START Data shown

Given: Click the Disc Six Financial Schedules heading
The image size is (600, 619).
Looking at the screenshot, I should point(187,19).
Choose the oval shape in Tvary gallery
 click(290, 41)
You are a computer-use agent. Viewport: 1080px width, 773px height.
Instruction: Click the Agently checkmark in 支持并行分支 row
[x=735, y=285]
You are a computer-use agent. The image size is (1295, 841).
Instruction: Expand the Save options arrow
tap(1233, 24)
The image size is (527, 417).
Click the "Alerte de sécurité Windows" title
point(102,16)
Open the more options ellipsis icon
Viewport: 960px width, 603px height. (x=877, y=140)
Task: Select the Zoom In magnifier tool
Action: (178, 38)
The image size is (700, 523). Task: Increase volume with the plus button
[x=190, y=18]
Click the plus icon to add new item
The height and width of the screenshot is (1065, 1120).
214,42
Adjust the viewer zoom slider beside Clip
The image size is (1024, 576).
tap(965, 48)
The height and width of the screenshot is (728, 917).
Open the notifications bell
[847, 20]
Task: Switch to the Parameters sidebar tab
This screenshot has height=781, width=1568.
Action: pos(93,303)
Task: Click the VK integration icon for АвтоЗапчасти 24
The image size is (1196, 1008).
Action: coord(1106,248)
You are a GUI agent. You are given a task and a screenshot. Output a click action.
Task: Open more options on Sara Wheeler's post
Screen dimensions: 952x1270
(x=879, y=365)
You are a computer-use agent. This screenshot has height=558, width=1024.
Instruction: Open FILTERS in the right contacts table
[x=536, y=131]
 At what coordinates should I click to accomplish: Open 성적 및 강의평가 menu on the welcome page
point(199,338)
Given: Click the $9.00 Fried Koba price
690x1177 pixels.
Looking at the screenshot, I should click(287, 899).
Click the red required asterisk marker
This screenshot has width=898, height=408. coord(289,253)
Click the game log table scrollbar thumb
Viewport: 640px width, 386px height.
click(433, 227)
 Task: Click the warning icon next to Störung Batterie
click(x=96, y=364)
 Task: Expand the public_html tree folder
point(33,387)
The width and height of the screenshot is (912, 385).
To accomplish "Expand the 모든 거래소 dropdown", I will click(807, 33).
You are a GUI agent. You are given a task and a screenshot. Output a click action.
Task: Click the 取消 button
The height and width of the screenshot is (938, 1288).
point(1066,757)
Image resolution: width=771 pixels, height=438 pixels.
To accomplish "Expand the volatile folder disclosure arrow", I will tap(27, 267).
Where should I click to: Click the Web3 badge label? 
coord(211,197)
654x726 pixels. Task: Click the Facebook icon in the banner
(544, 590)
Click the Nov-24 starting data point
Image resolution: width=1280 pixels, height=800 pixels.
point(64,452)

END Data shown

**Stated task**
Reproduce the stretch from the line containing "Click the Nov-24 starting data point" through the end of the records, keeping every line. Scale only the answer coordinates by 0.7, round each to the nearest whole number with halves going up, and leave all other text and numbers unchanged.

**Response to this task**
Click the Nov-24 starting data point
Image resolution: width=1280 pixels, height=800 pixels.
point(45,316)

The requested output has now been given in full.